The Dance Floor as Refuge
Raves were never just about music, they were about making space to be
I’ve never been much of an “outside” person. For years, I mostly stayed indoors, watching things unfold through the safety of my screen, forming my view of culture through the internet’s lens. But this year felt different.
As I’ve grown, both personally and in my work as an editor, I’ve realized the importance of being in the room, meeting people, feeling the energy, and understanding culture beyond what algorithms can show. I told myself I’d start showing up more: at exhibitions, pop-ups, panels, and other kinds of events that move the city. Raves were one of them.
At first, it was curiosity, and in a way, continuity. Last December, we worked on a Photobook documenting the “Detty December” culture, which was my first real introduction to the Lagos rave scene. That project put me right in the middle of it, documenting energy, chaos, and creativity up close. But I was there mostly for work, behind the camera, watching everything through the lens.
So at the start of this year, I made a quiet decision to go again, but this time for myself. To experience these moments beyond documentation, to actually feel them. Events like Dirty Sexy Rave, Monochroma, and Group Therapy were some of the spaces I found myself in. Each one, different in its own way, but all carrying the same pulse: that sense of freedom, that collective exhale.

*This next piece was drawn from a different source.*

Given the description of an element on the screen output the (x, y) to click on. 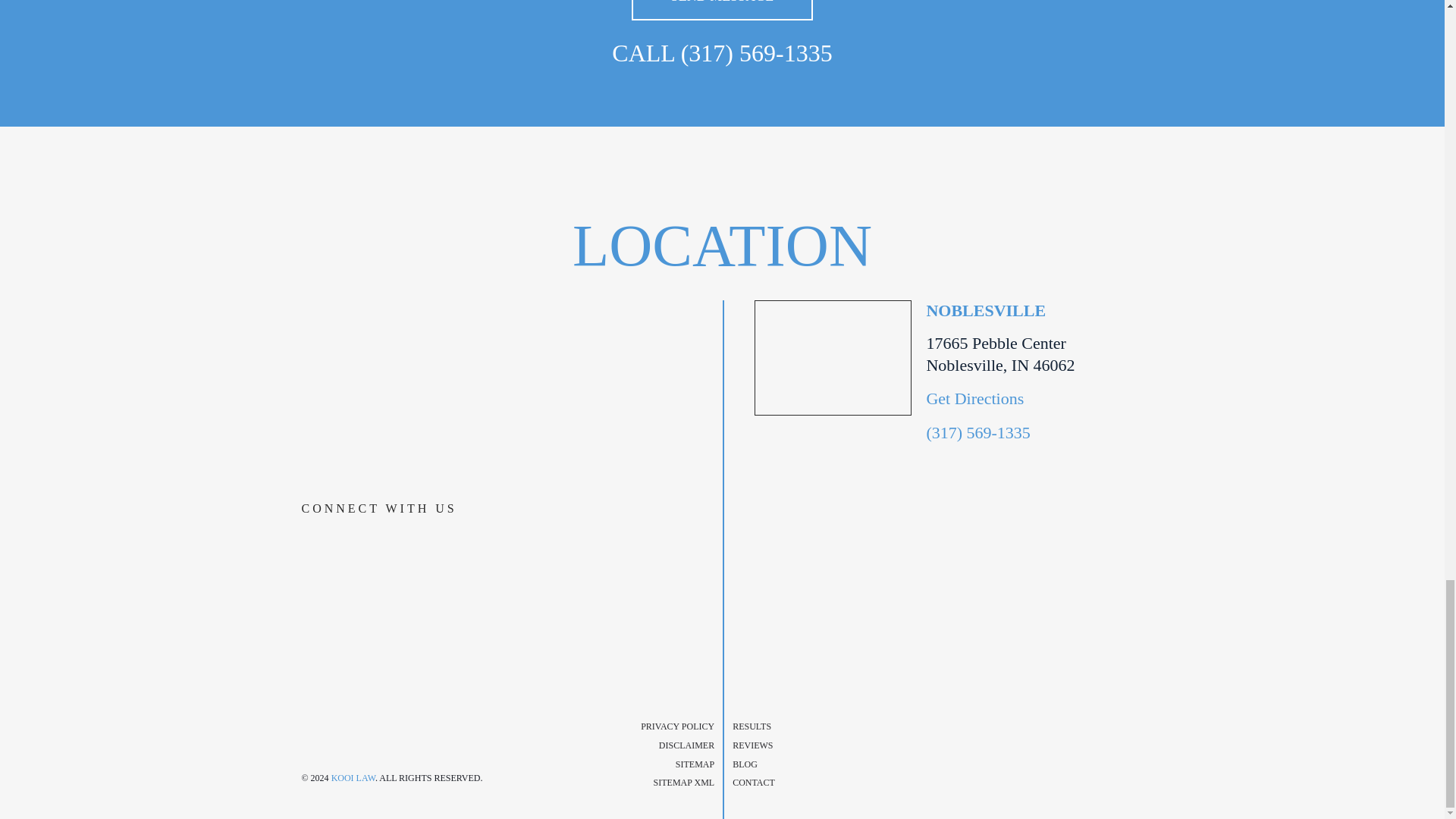
Send Message (722, 10)
Kooi law (396, 712)
Get Directions (974, 398)
Send Message (722, 10)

What I found wasn’t just a party. It was something else. Something raw, vulnerable, almost sacred. There was this energy that was soft, electric, and honest. For a few hours, I watched people be fully themselves. Especially the queer community. In a country like Nigeria, where being queer can still put you at risk, legally, socially, and culturally, that kind of freedom feels like rebellion.
You could see it in the way people dressed, danced, and touched. You could feel it in the air, this shared understanding that here, they could breathe. Even I, someone who hardly ever moves a muscle when I’m outside, found myself dancing, carefree, if only for a moment. Still slightly reserved, yes, but present. For someone who isn’t used to those spaces, I could feel myself tapping into the same collective spirit of freedom. It was infectious.
Months later, now deep into the year, I came across a carousel on Instagram tracing the origin of rave culture: the Black and queer communities of 1980s Detroit who built underground parties because the world outside wasn’t safe. One line stood out:
Raves exist because Black and queer people needed them. Never forget that.
It made me pause. Because what I saw in Lagos months ago wasn’t so different. Different time, different country, same need.
In Detroit, queer collectives built their own sanctuaries in abandoned warehouses, creating spaces free from judgment and discrimination. Techno was born there, shaped by Black artists like Juan Atkins, Derrick May, and Kevin Saunderson, musicians inspired by the city’s gay after-hours clubs and the DJs who turned pain into rhythm. Those dance floors were more than nightlife. They were lifelines.
Maybe that’s what connects then to now. The idea that dance floors have always been a form of refuge. Whether in Detroit or Lagos, they are less about music and more about making space. Inside those rooms, boundaries dissolve. Everyone becomes a version of themselves they can’t always be outside. For the queer community here, it’s more than escape; it’s expression. A few hours of safety in a city that’s not built for them.
You can feel it, that unspoken awareness that this isn’t ordinary, that this might not last, that this small circle of acceptance exists in tension with the rest of society. Yet, it’s happening anyway. That’s what makes it beautiful.
The more I think about it, the more I realize that raves, and maybe creativity itself, have always existed where safety didn’t. They’ve always been how marginalized people carve out joy. How they turn survival into sound. So maybe raves aren’t just about dancing or escape. Maybe they’re about returning to the self, about finding the version of you that’s been waiting to breathe.
Maybe, in a place like Lagos, that’s the real revolution.